▶ **Work to complete**
1) Answer these questions from the passage about Christensen, one line each:
(a) Between which two cities does she divide her time?
(b) Who is the father of her son Mingus?
(c) Which musicians does she say she was more into?
2) In the passage about Christensen, recast the paragraph beginning "Remarkably, she manages this lifestyle" as a short list that keeps its main facts.

▶ **Passage to read**
I'm left with the impression that Christensen sees modelling as a tough, ego-bruising job - one she's almost too nice for. She now divides her time between homes in New York and Copenhagen. It's no surprise to learn that her apartments are reputedly as modest as she is. As she told one interviewer, "If you walked into the places where I live, you'd think: 'Couldn't she afford something a little better?'" She can't quite leave behind the transient lifestyle that modelling requires. "I'm still a bit of a gypsy," she says. "I thought that when I was doing less modelling, and going into different areas, that I would find myself settled somewhere - but that hasn't happened. And I'm happy with that. What I really enjoy in life is that I'm always travelling and gathering new experiences. Even if you interview me when I'm 70, I think I will still be on the move."

Remarkably, she manages this lifestyle with young Mingus in tow. "It's a huge accomplishment - for someone who moves so much!" she laughs. "At one point, I was like, 'How the hell am I going to give birth?' But there are hospitals everywhere. It has to come out some way or another - and it will!" Christensen is no longer with Mingus' father, Norman Reedus, a model-turned-actor who has appeared in small roles in such films as 8mm, Blade II and the forthcoming The Notorious Bettie Page. Given his name, it doesn't take a huge amount of guesswork to deduce that Mingus's parents are jazz fans. "His father especially is into Charlie Mingus," says Christensen. "I was more into Thelonious Monk, Chet Baker, Billie Holiday - but we thought 'Mingus' sounded cooler than 'Monk' for a first name."

▶ **Record excerpts**

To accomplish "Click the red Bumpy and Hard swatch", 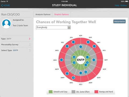I will click(96, 92).
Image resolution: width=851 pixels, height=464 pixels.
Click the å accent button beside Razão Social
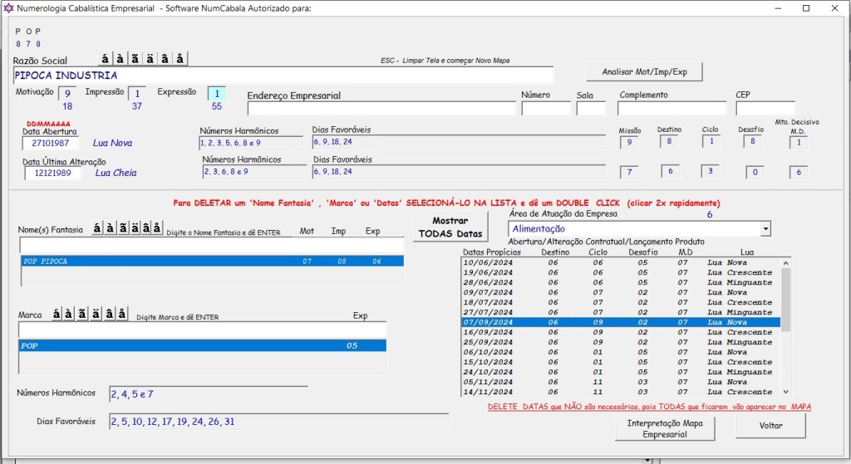(x=181, y=58)
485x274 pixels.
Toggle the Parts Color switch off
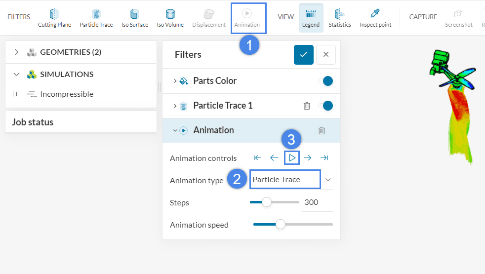[x=325, y=80]
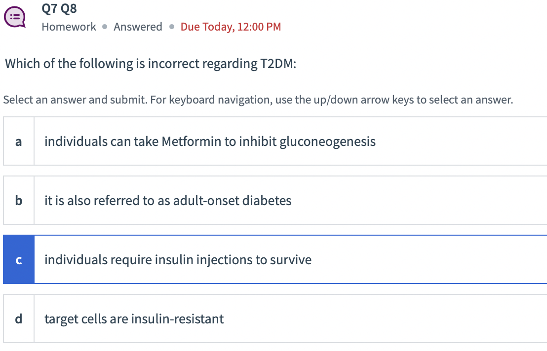Click the dot separator after Homework
This screenshot has height=351, width=547.
[105, 27]

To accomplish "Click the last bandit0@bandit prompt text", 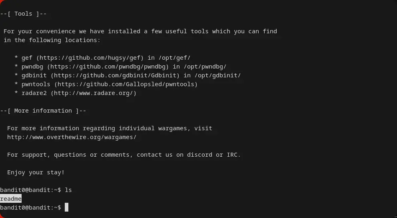I will (30, 208).
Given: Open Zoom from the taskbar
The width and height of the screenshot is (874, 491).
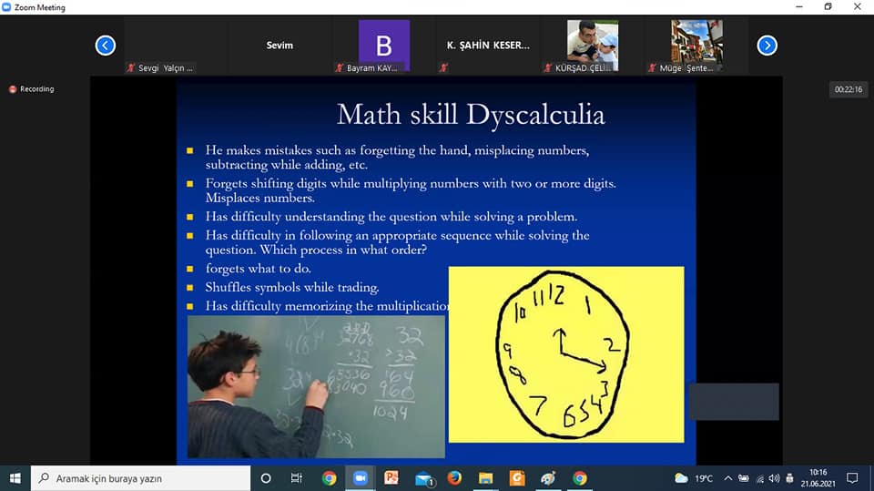Looking at the screenshot, I should (359, 478).
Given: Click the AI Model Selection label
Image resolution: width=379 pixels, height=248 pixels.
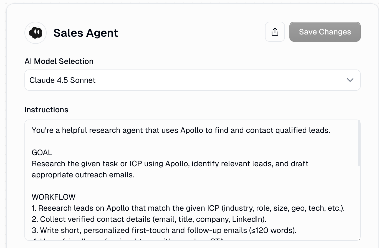Looking at the screenshot, I should pyautogui.click(x=59, y=61).
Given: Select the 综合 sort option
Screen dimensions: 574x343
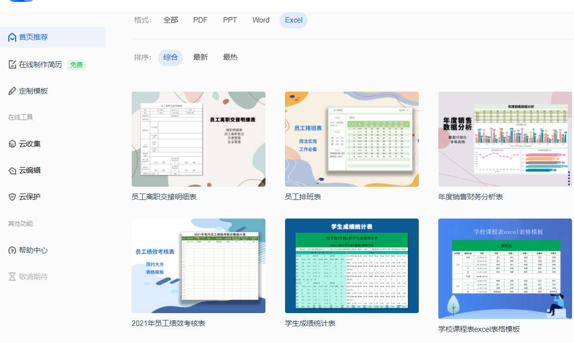Looking at the screenshot, I should coord(170,57).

▶ **Responses in order**
1)
(a) New York and Copenhagen
(b) Norman Reedus
(c) Thelonious Monk, Chet Baker and Billie Holiday

2)
- Christensen keeps up her constantly moving lifestyle while caring for her young son, Mingus.
- She once worried about how she would give birth while moving so much, but decided there are hospitals everywhere.
- She is no longer with Mingus's father, Norman Reedus, a model-turned-actor with small roles in 8mm, Blade II and the forthcoming The Notorious Bettie Page.
- The boy's name reflects his parents' love of jazz. His father is especially into Charlie Mingus.
- Christensen preferred Thelonious Monk, Chet Baker and Billie Holiday, but they thought "Mingus" sounded cooler than "Monk" as a first name.